Zoom. Des projets plein la tête
“Il y a un avant et un après MTV Awards”, martèle Abdelfettah Grini, qui compte faire de cette nomination un levier pour revoir ses ambitions à la hausse. Pour commencer, il revoit avec la société MBC tout le projet du quatrième album qui était dans le pipe. “Nous allons y inclure plusieurs featurings avec des artistes très connus, sans oublier un autre album live qui va compiler des grands classiques de la chanson arabe que je vais enregistrer lors de divers concerts”, explique l’artiste.
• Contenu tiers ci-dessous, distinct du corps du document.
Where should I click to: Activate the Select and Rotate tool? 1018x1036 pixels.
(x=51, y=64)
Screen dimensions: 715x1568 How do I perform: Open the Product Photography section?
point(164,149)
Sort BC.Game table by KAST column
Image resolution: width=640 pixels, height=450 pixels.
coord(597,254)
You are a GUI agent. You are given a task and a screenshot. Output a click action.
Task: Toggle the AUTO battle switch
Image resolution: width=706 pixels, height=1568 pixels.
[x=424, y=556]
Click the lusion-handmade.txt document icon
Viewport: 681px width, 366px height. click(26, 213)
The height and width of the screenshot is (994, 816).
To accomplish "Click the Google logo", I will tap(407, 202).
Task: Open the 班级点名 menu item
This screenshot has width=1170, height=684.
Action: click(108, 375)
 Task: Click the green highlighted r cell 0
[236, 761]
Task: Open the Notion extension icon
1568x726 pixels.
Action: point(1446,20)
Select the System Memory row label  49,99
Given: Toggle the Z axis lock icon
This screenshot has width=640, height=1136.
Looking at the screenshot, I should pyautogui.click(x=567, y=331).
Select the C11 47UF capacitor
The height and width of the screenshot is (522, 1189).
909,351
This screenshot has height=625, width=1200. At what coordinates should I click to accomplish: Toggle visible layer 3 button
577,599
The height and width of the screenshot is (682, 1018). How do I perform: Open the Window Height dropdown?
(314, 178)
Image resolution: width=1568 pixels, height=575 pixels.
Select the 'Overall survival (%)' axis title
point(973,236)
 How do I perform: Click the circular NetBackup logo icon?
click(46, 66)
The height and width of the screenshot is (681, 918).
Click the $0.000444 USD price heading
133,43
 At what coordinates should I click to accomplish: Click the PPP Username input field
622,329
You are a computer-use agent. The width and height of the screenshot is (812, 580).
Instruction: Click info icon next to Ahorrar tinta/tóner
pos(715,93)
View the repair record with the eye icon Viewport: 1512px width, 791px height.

Mais qu’en est-il des incidences de la révolution égyptienne sur l’industrie du disque ? A en croire Grini, ces événements n’ont pas entravé son ascension musicale. Concernant le Maroc, l’épisode Mawazine est déjà dans les oubliettes. Pour rappel, lors de la dernière édition de ce festival, l’artiste a décliné l’invitation qui lui était faite. “Avec ma société de production, nous avons jugé les conditions d’hébergement et le cachet insultant pour un artiste marocain. J’ai toujours été bien traité dans le reste du monde arabe, je ne vois pas pourquoi j’accepterai ces conditions dans mon pays”, conclut-il.